### What you should do:
Repeat the full listing, word for word.

§

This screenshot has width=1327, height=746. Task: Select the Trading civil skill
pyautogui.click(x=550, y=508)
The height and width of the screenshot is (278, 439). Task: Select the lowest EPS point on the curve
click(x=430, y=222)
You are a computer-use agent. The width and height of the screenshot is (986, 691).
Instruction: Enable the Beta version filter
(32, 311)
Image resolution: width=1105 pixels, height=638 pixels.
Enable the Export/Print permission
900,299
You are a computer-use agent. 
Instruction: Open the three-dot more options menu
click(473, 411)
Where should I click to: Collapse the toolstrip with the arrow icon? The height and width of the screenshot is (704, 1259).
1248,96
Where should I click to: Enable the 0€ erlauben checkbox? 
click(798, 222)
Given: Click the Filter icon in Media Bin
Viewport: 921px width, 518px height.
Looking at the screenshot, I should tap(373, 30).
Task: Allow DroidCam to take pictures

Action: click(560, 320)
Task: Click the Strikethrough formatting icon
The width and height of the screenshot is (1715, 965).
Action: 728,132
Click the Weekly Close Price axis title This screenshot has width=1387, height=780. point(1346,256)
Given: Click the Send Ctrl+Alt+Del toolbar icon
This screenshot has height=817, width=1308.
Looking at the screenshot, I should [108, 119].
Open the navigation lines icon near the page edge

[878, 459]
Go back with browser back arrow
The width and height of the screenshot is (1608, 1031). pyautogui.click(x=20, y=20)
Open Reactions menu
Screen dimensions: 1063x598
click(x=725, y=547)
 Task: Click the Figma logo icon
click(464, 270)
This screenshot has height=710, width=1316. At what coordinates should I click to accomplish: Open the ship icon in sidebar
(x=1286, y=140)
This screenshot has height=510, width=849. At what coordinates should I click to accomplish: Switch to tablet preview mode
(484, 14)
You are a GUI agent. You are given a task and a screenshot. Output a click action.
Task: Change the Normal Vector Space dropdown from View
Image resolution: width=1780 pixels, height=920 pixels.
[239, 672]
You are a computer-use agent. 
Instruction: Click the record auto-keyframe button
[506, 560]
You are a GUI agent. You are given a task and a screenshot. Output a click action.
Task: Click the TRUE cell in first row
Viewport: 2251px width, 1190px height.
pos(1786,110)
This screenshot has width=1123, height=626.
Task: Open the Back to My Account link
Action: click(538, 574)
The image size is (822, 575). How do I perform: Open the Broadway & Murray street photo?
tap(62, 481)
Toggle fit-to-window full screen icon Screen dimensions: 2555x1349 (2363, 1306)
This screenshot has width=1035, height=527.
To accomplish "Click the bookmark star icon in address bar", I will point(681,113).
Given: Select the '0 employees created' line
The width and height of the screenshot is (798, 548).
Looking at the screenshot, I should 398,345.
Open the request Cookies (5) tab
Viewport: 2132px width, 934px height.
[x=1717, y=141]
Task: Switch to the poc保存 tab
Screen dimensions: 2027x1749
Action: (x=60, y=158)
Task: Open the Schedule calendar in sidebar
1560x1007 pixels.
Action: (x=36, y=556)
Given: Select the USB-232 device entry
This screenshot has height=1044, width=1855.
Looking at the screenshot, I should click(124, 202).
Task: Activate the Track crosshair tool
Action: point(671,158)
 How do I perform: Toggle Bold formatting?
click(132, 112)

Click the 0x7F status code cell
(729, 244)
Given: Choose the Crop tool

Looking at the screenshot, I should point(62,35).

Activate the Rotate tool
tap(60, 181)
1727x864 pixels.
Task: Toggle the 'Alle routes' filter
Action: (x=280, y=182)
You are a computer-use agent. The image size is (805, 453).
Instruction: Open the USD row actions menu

§

### Response area:
This screenshot has width=1327, height=746. Task: Select the Trading civil skill
pyautogui.click(x=550, y=508)
The height and width of the screenshot is (278, 439). Task: Select the lowest EPS point on the curve
click(x=430, y=222)
You are a computer-use agent. The width and height of the screenshot is (986, 691).
Instruction: Enable the Beta version filter
(32, 311)
Image resolution: width=1105 pixels, height=638 pixels.
Enable the Export/Print permission
900,299
You are a computer-use agent. 
Instruction: Open the three-dot more options menu
click(473, 411)
Where should I click to: Collapse the toolstrip with the arrow icon? The height and width of the screenshot is (704, 1259).
1248,96
Where should I click to: Enable the 0€ erlauben checkbox? 
click(798, 222)
Given: Click the Filter icon in Media Bin
Viewport: 921px width, 518px height.
Looking at the screenshot, I should tap(373, 30).
Task: Allow DroidCam to take pictures

Action: click(560, 320)
Task: Click the Strikethrough formatting icon
The width and height of the screenshot is (1715, 965).
Action: 728,132
Click the Weekly Close Price axis title This screenshot has width=1387, height=780. point(1346,256)
Given: Click the Send Ctrl+Alt+Del toolbar icon
This screenshot has height=817, width=1308.
Looking at the screenshot, I should [108, 119].
Open the navigation lines icon near the page edge

[878, 459]
Go back with browser back arrow
The width and height of the screenshot is (1608, 1031). pyautogui.click(x=20, y=20)
Open Reactions menu
Screen dimensions: 1063x598
click(x=725, y=547)
 Task: Click the Figma logo icon
click(464, 270)
This screenshot has height=710, width=1316. At what coordinates should I click to accomplish: Open the ship icon in sidebar
(x=1286, y=140)
This screenshot has height=510, width=849. At what coordinates should I click to accomplish: Switch to tablet preview mode
(484, 14)
You are a GUI agent. You are given a task and a screenshot. Output a click action.
Task: Change the Normal Vector Space dropdown from View
Image resolution: width=1780 pixels, height=920 pixels.
[239, 672]
You are a computer-use agent. 
Instruction: Click the record auto-keyframe button
[506, 560]
You are a GUI agent. You are given a task and a screenshot. Output a click action.
Task: Click the TRUE cell in first row
Viewport: 2251px width, 1190px height.
pos(1786,110)
This screenshot has width=1123, height=626.
Task: Open the Back to My Account link
Action: click(538, 574)
The image size is (822, 575). How do I perform: Open the Broadway & Murray street photo?
tap(62, 481)
Toggle fit-to-window full screen icon Screen dimensions: 2555x1349 (2363, 1306)
This screenshot has width=1035, height=527.
To accomplish "Click the bookmark star icon in address bar", I will point(681,113).
Given: Select the '0 employees created' line
The width and height of the screenshot is (798, 548).
Looking at the screenshot, I should 398,345.
Open the request Cookies (5) tab
Viewport: 2132px width, 934px height.
[x=1717, y=141]
Task: Switch to the poc保存 tab
Screen dimensions: 2027x1749
Action: (x=60, y=158)
Task: Open the Schedule calendar in sidebar
1560x1007 pixels.
Action: (x=36, y=556)
Given: Select the USB-232 device entry
This screenshot has height=1044, width=1855.
Looking at the screenshot, I should click(124, 202).
Task: Activate the Track crosshair tool
Action: point(671,158)
 How do I perform: Toggle Bold formatting?
click(132, 112)

Click the 0x7F status code cell
(729, 244)
Given: Choose the Crop tool

Looking at the screenshot, I should point(62,35).

Activate the Rotate tool
tap(60, 181)
1727x864 pixels.
Task: Toggle the 'Alle routes' filter
Action: (x=280, y=182)
You are a computer-use agent. The image size is (805, 453).
Instruction: Open the USD row actions menu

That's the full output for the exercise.